パウエルFRB議長は米長期金利の上昇が利上げの必要度合いに影響しうると説明した(11月1日の記者会見、米ワシントン)=ロイター
米国の長期金利が一時16年ぶりに5%台に上昇し、世界の市場を揺さぶっている。円安進行に直面する日本を含め、米国内外の経済・金融に及ぶ影響は甚大だ。米連邦準備理事会(FRB)は動向や波及経路をつぶさに分析し、柔軟な金融政策運営に努めてほしい。
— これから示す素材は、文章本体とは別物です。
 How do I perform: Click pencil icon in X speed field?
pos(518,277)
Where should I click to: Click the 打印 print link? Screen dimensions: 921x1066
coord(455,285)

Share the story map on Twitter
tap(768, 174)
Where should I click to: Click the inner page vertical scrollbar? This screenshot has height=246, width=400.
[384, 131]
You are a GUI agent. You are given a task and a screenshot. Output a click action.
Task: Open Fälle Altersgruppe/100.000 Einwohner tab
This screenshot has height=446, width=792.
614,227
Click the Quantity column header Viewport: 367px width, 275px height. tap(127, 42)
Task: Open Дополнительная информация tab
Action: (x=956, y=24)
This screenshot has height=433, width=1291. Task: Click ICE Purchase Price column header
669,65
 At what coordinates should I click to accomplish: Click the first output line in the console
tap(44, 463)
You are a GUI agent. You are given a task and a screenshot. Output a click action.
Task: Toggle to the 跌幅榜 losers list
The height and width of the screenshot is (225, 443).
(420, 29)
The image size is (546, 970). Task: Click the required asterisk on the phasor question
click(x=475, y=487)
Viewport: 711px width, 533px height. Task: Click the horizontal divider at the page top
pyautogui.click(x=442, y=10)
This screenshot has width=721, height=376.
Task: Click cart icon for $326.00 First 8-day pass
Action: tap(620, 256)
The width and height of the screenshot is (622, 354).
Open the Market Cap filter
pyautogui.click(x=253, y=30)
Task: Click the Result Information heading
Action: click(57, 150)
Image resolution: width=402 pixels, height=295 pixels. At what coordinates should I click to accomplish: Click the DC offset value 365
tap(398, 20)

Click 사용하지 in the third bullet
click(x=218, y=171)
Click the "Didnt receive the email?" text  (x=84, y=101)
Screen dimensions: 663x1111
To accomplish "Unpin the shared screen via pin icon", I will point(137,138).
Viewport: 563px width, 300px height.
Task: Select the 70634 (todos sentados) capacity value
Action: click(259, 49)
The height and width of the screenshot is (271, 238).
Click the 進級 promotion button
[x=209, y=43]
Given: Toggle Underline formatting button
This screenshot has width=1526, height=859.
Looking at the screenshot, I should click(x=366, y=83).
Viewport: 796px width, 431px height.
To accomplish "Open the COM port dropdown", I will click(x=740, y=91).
FRBは1日の米連邦公開市場委員会FOMC)で政策金利の引き上げを見送った。9月時点では年内あと1回の利上げを見込んでいたが、パウエルFRB議長は長期金利の上昇を主な要因に今後、追加利上げの必要性が低下する可能性を示唆した。

企業や家計などの金利負担が重くなったり、資金調達の条件が厳しくなったりして景気を下押しするかもしれないからだ。

米国経済は好調が続く。多少の景気減速ならむしろ好都合だが、心配もある。低金利時代の借金が借換時期を迎えるにつれ、企業や家計の金利負担が一気に高まるリスクは否定できない。

今春に米地銀の破綻が相次いだ際は、金利上昇で銀行が保有する米国債の価値が大幅に下落し、不安に火をつけた。不動産市況へのショックも懸念される。

FRBは利上げを終えても当分は高い政策金利を維持する構えだ。米国債保有の削減も着々と進めるという。インフレの鎮圧を優先する姿勢は理解できる。

同時に、不測の混乱に備えて柔軟な金融政策運営や金融の安定を心がけるとともに、市場との対話にも力を入れてほしい。

日銀が10月末に長期金利を低く抑える緩和策を再修正したのは、米金利の上昇が日本の金利にも波及したことが大きかった。円相場が一時1ドル=151円台後半まで下落し、33年ぶりの安値に迫ったのも米金利が底流にあった。

急激な円安進行は輸入コストの増大を通じて国内物価に跳ね返る。国内金利の急上昇は市場や経済の混乱を招きかねない。米長期金利は日本経済を大きく左右するだけに、日銀は動向を常に注視し、情勢分析にあたるべきだ。